_STATED TASK:_ Rewrite the material from the line with "Select the Settings row label" through the end, replacing "Settings" with "Preferences" and changing nothing else. Leave the pictures out.

_ENTRIES PROVIDED:_
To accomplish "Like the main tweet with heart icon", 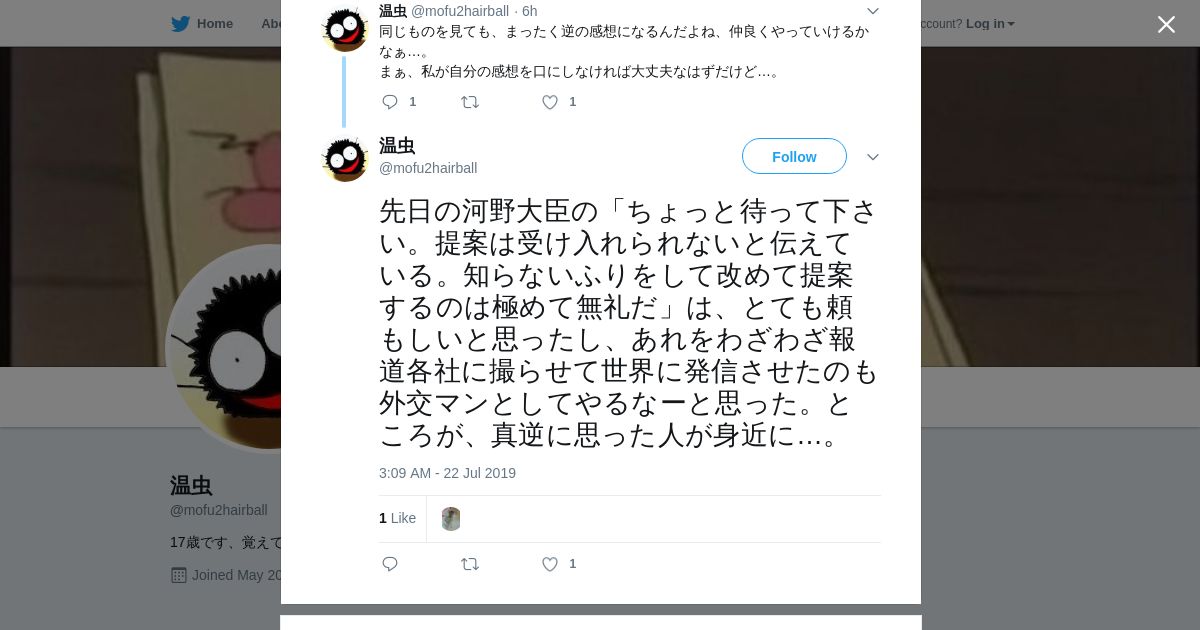I will click(x=550, y=564).
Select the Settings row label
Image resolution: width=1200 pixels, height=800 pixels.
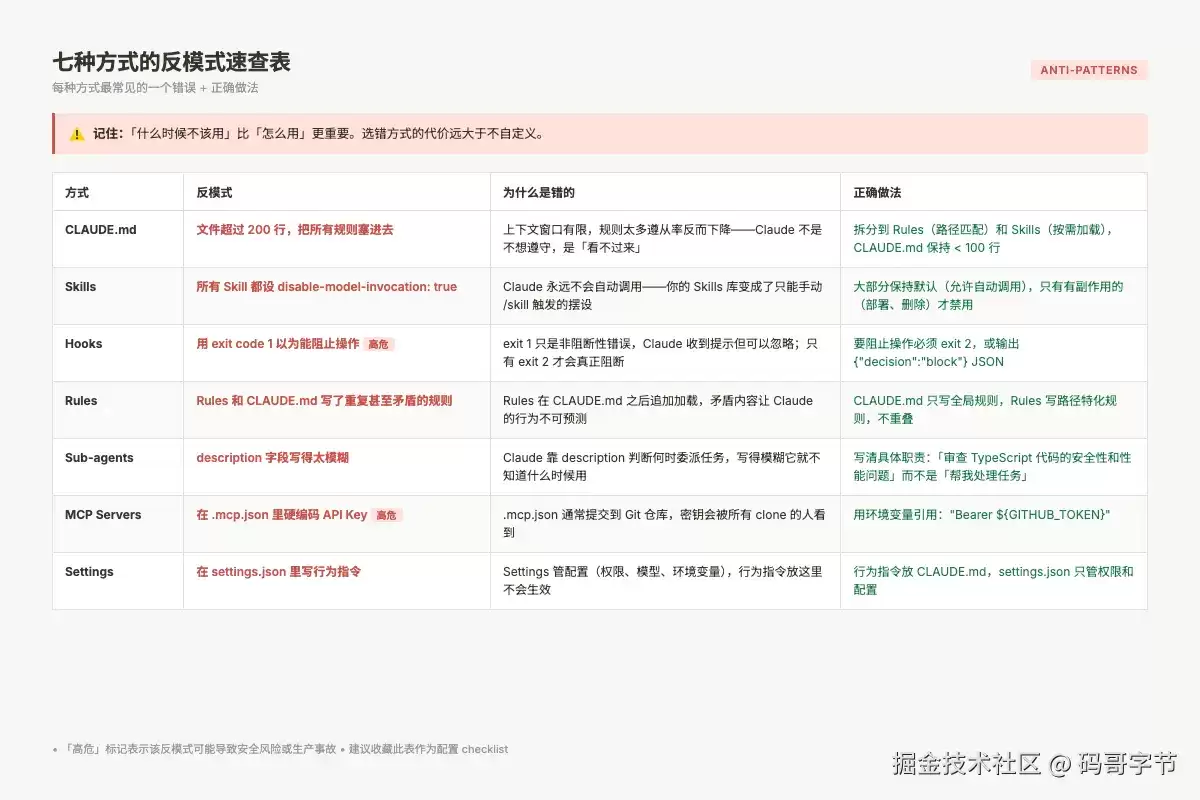point(90,571)
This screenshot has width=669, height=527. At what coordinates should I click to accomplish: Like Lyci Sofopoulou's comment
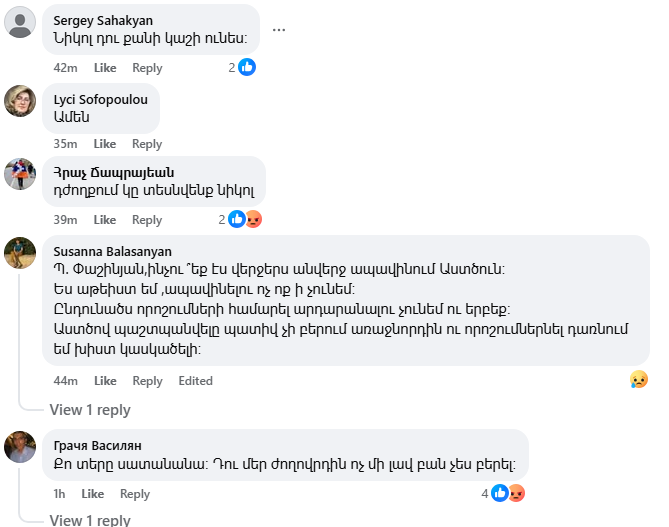(105, 144)
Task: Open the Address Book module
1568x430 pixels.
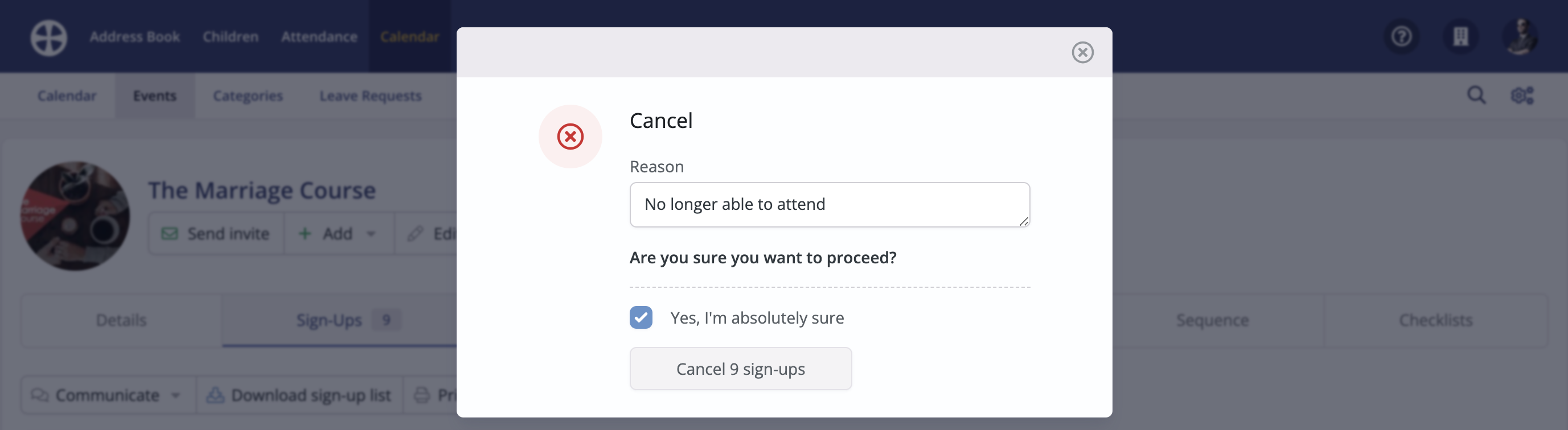Action: [134, 37]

_SOLUTION BELOW:_
Select the Preferences row label
Image resolution: width=1200 pixels, height=800 pixels.
point(90,571)
This screenshot has width=669, height=527. At what coordinates should I click to accomplish: Like Lyci Sofopoulou's comment
(105, 144)
Task: Open the Address Book module
1568x430 pixels.
Action: [134, 37]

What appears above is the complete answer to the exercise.